__Prompt__
Pull out every line in the records below that contains the string "button", treating uppercase and lowercase letters as different.

__Records shown__
──────

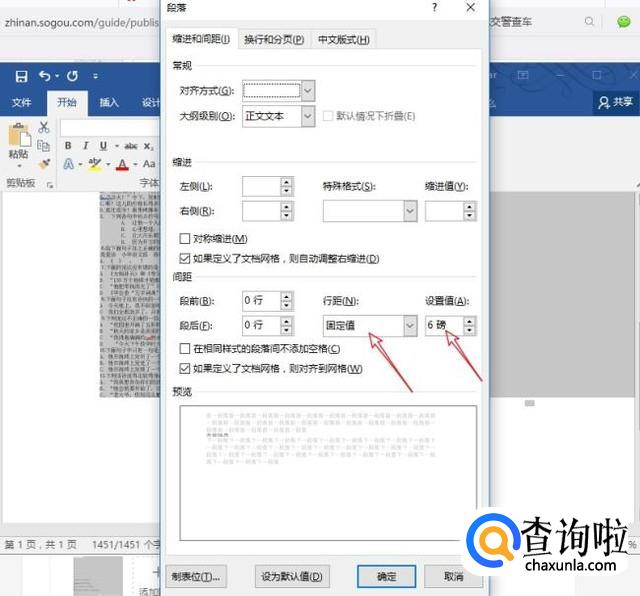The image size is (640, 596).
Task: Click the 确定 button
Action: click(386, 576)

──────

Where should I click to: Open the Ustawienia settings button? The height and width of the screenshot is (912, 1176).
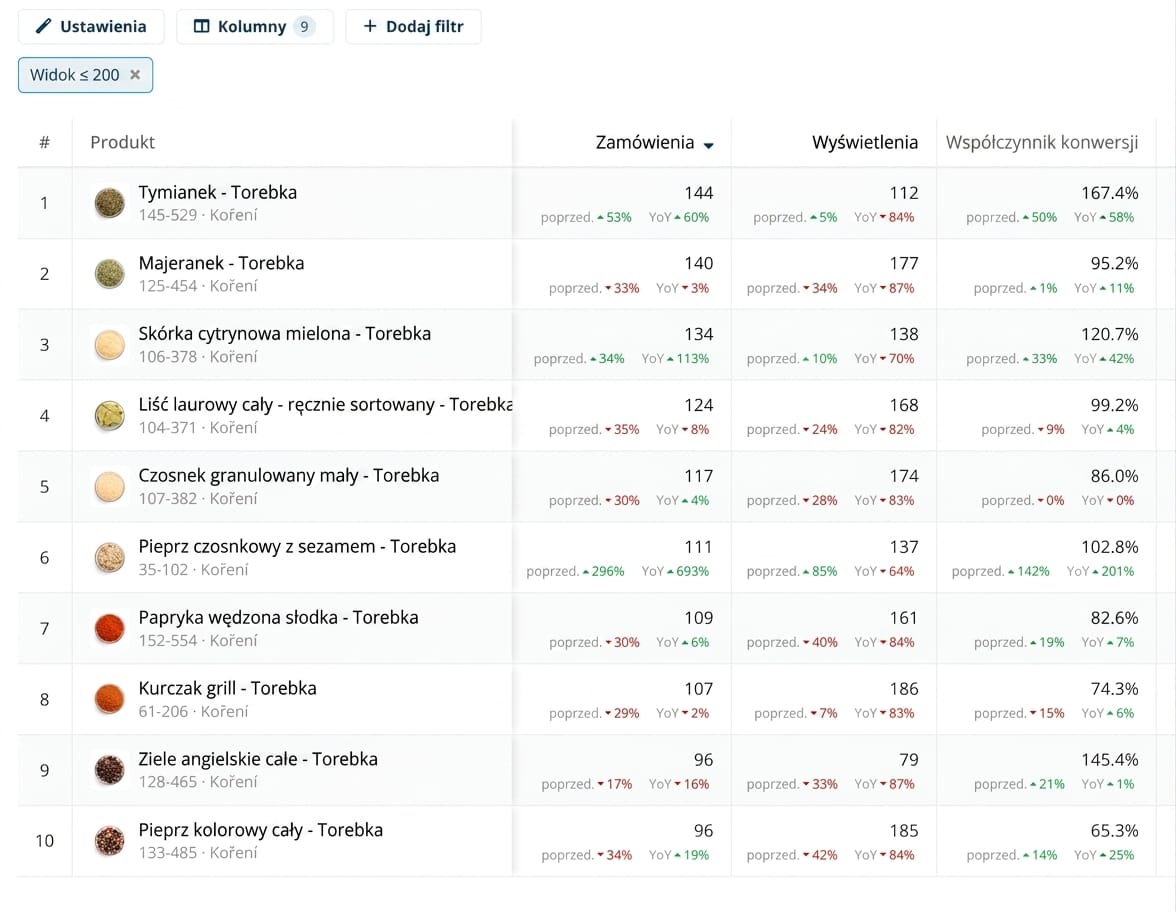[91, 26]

──────

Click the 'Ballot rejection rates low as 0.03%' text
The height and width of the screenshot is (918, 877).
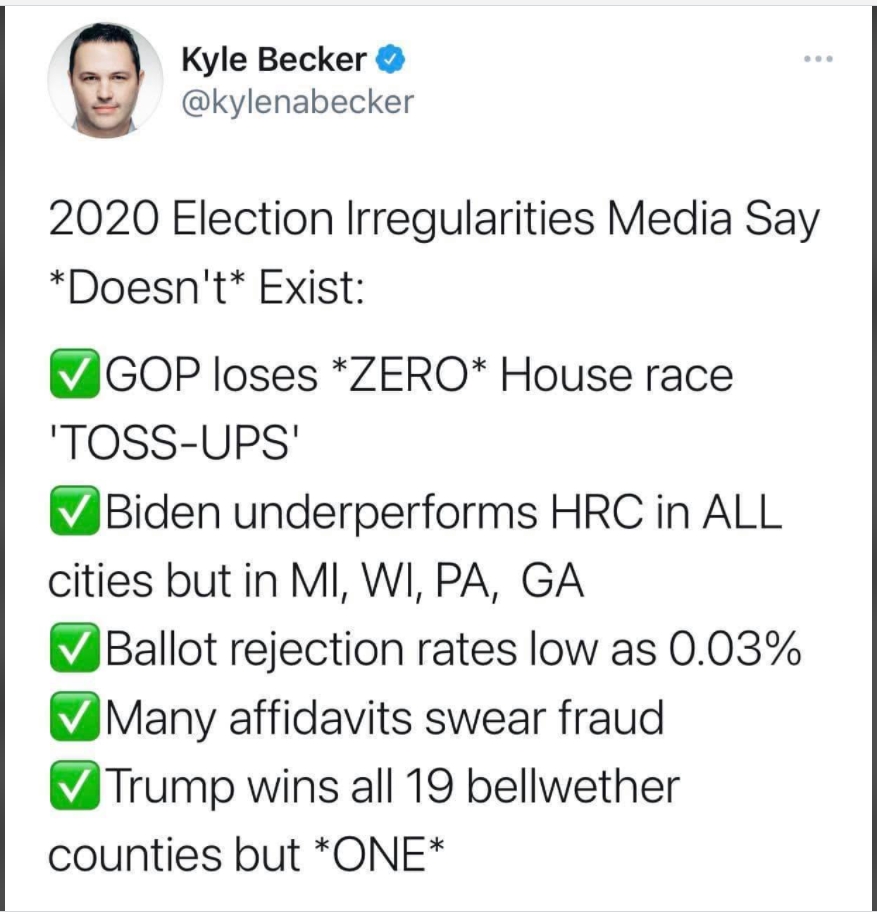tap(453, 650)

──────

__Full output__
Task: Click the 确定 button
Where should I click to: Open the Ustawienia settings button? The height and width of the screenshot is (912, 1176).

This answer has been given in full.